Scade oggi la tregua di cinque giorni concordata tra Israele e Hamas per dare tempo alla mediazione in corso al Cairo su iniziativa egiziana. Ma le posizioni tra le due parti sono parse irrigidirsi. Intanto la scorsa notte, in seguito all'uccisione dei tre ragazzi ebrei avvenuta a giugno in Cisgiordania, l'esercito israeliano ha demolito a Hebron due case e ne ha murata una terza. Un portavoce militare israeliano ha precisato che si tratta delle abitazioni del responsabile della cellula dei rapitori, Hussam Kawasma (che nel frattempo è stato catturato) e di due suoi compagni (Marwan Kawasma e Amer Abu Aysha), tuttora latitanti. In passato il premier israeliano Benyamin Netanyahu aveva imputato a Hamas il rapimento e l'uccisione dei tre ragazzi ebrei. Ma nel comunicato emesso la scorsa notte dal portavoce militare non si fa riferimento all'affiliazione politica dei due Kawasma e di Abu Ayash. Il portavoce precisa d'altra parte che la demolizione delle due case e la muratura della terza sono state approvate dalla Corte Suprema israeliana, che ha respinto gli appelli presentati da alcune Ong.

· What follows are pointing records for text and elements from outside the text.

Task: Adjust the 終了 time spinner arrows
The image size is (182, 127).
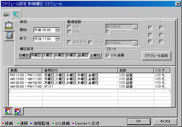Action: [57, 39]
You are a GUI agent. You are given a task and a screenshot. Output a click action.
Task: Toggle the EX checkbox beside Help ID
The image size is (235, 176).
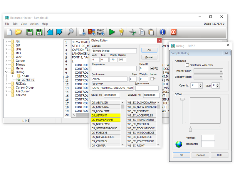point(152,68)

Intanto Israele e Hamas hanno accompagnato con prese di posizione rigide la riapertura dei colloqui al Cairo per una tregua a Gaza.

A Gerusalemme il premier Benyamin Netanyahu ha sostenuto che Hamas «non può sperare di compensare una sconfitta militare con un successo politico» al tavolo dei colloqui. Ha anche ribadito che respingerà ogni proposta che non tenga nel dovuto conto la sicurezza di Israele. Immediata, da Gaza, la sferzante risposta di un portavoce di Hamas, Sami Abu Zuhri. La «sconfitta» non c'è stata e Netanyahu, ha sostenuto, ha preferito nascondere agli israeliani «le ingenti perdite» militari patite a Gaza. Hamas, ha proseguito, non è infiacchito e il prossimo round di combattimenti, ha previsto, si svolgerà ad Ashqelon, ossia in territorio israeliano. Appare dunque impegnativo l'incarico assunto dai mediatori egiziani, che comunque vedono al loro fianco il presidente palestinese Abu Mazen.

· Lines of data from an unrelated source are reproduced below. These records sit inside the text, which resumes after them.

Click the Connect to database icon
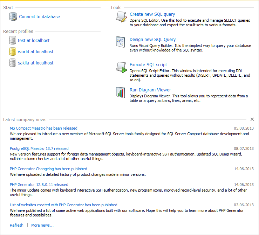The width and height of the screenshot is (259, 235). click(x=13, y=16)
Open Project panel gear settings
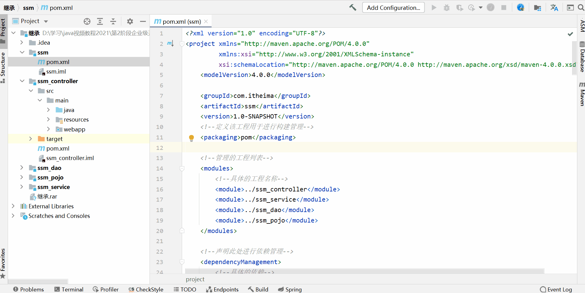Image resolution: width=585 pixels, height=293 pixels. click(130, 21)
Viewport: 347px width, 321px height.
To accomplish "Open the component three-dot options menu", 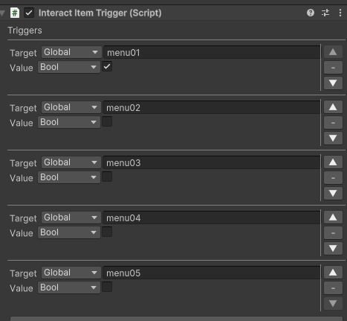I will click(x=340, y=13).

Questi, nella sostanza, ritiene opportuno assecondare le proposte egiziane e ha inviato il proprio consigliere Saeb Erekat a Doha (Qatar) per indurre il leader politico di Hamas Khaled Meshal a dare l'atteso via libera. Ma la posizione di Hamas resta inflessibile. Su suggerimento delle autorità del Qatar (che non vedono di buon occhio la mediazione egiziana) Meshal insiste per ricevere fin d'ora l'impegno che la Striscia possa disporre in un prossimo futuro di un porto commerciale e di un aeroporto.

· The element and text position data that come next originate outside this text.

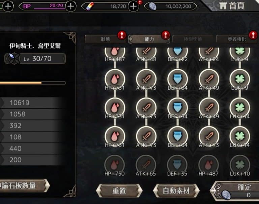Select the locked LUK+10 clover node
The width and height of the screenshot is (259, 204).
coord(240,164)
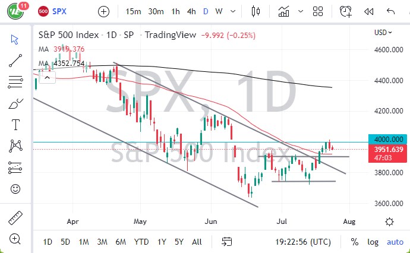Screen dimensions: 410x253
Task: Switch to the 4h timeframe
Action: coord(191,11)
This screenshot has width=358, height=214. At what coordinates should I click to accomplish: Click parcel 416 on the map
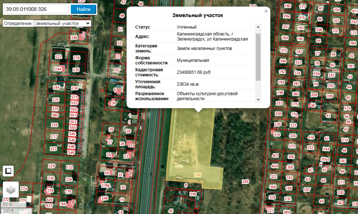pyautogui.click(x=311, y=137)
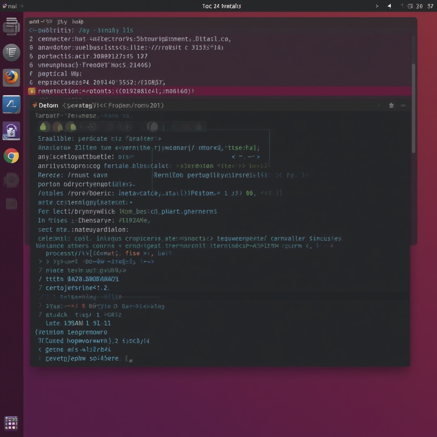Toggle the volume indicator in the top bar

[389, 6]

L'ostilità israeliana è evidente: «Quel porto sarebbe subito sotto influenza iraniana, diventerebbe un duty-free per i loro missili» ha commentato il ministro per le questioni strategiche Yuval Steinitz. Secondo la televisione di stato israeliana la proposta egiziana prevede una fase iniziale in cui Israele si impegnerebbe a cessare gli attacchi a Gaza, con un impegno reciproco di Hamas. La riapertura dei valichi della Striscia verso Israele avverrebbe sotto controllo dell'Anp, e così pure l'ingresso nella Striscia dei materiale di ricostruzione. L'Anp dislocherebbe poi le proprie forze lungo la linea di demarcazione e allora Israele annullerebbe la zona di interdizione. La zona di pesca per Gaza (ieri riaperta fino a 3 miglia) sarebbe estesa a 19 chilometri. In questo progetto, secondo l'emittente, Hamas non viene mai menzionato. Il porto di Gaza, secondo la tv, verrebbe discusso in una fase successiva, ma nel contesto degli accordi di Oslo del 1993 fra Israele e Olp. Quegli accordi autorizzavano i palestinesi ad organizzare una gendarmeria per mantenere l'ordine pubblico, ma escludevano la costituzione di una milizia potente e ben organizzata così come è venuta a crearsi a Gaza negli anni in cui Hamas ha gestito la Striscia, in contrapposizione all'Anp. Dunque, nell'ottica israeliana, Gaza potrà disporre di un porto quando sarà demilitarizzata: una proposta che Hamas rifiuta in maniera categorica di prendere in considerazione.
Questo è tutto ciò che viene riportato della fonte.